Von der Finalrunde zum Abstiegskandidaten. Die Anhänger der Limmattal Wings konnten sich nach dem Wiederaufstieg in die 3. Liga im Frühjahr 2011 nicht über fehlende Dramatik beklagen. Jetzt soll wieder Ruhe einkehren. An der Bande steht mit Vereinspräsident Mike Weiss und Jürg Brügger ein Erfolgsduo. Die beiden zeichneten bereits in der Promotionssaison und der darauffolgenden Spielzeit verantwortlich, als die Limmattaler auf Rang drei so gut abschlossen wie seit 40 Jahren nicht mehr.

Im Anschluss daran war es das Team, das sich gegen die Halb-Lösung mit Weiss als Match-Coach und Brügger als Trainings-Coach entschied. Die Spieler wollten eine Bezugsperson. Davon rückt man nun wieder ab.

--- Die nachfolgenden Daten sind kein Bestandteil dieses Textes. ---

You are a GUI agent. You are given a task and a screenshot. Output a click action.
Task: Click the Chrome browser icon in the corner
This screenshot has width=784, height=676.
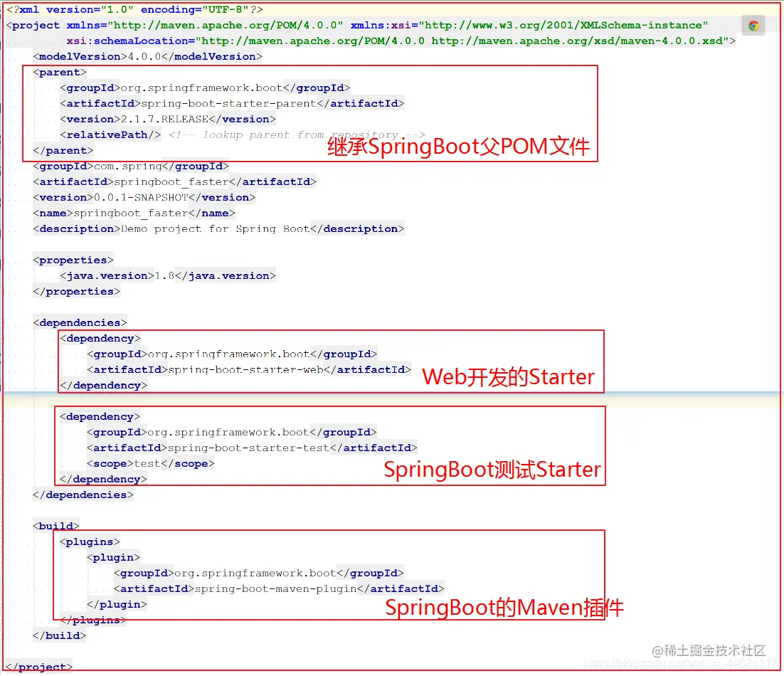[x=753, y=26]
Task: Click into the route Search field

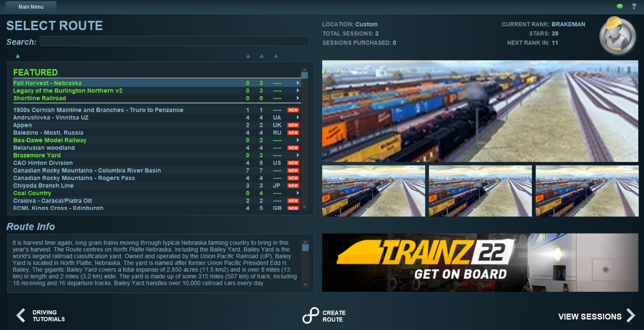Action: click(x=174, y=41)
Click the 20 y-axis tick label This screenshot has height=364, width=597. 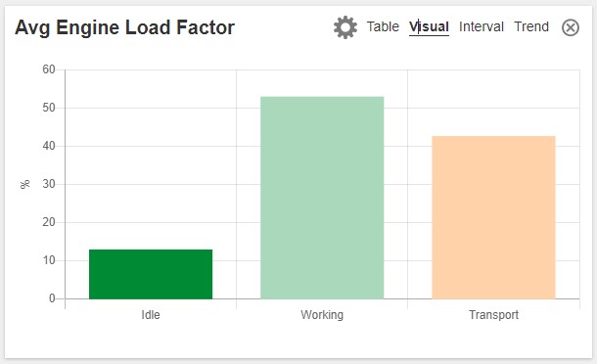49,222
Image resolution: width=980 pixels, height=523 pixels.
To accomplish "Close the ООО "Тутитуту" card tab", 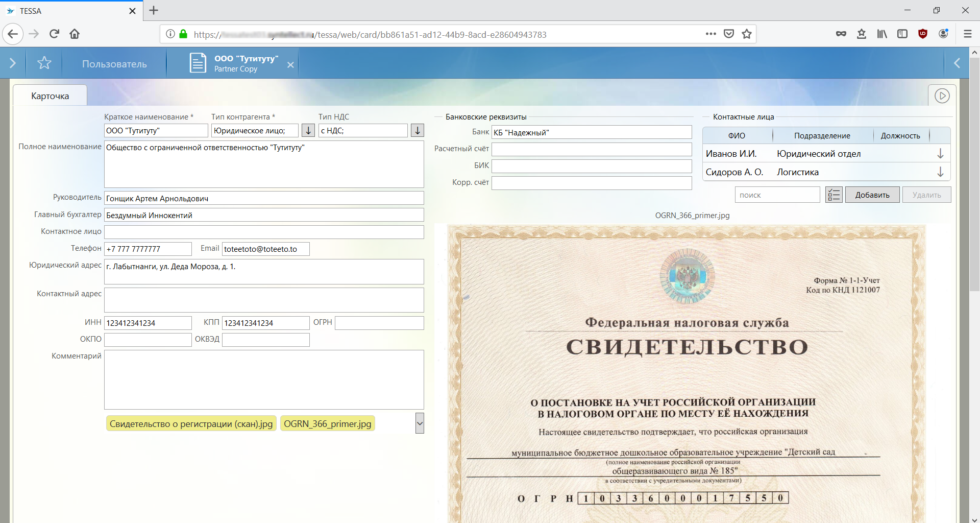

Mike Weiss, der Matthias Honegger gegen Ende der vergangenen Saison unterstützt hatte, habe sich bei den Spielern versichert, dass sie hinter dem Comeback stehen.

Präsident als Hitzkopf

Weil die Wings ihre Heimspiele (mittwochs) sowie das Auswärtsmatch gegen Engelberg unter der Woche bestreiten, erhofft sich Sportchef Lolo Bertschmann die Anwesenheit von Brügger «so oft wie möglich». Weiss sagt offen, dass der Bündner das Training bevorzuge, weil sich die Spieler da mehr konzentrieren würden. Damit spricht er die Zunahme der Unruhe auf der Bank während Matches an. Als langjähriger Spieler weiss der Präsident darum – und auch, dass das ein Stück weit zu dieser Mannschaft gehört. «Ich bin selbst ein Hitzkopf und kann mit ihr umgehen», sagt er.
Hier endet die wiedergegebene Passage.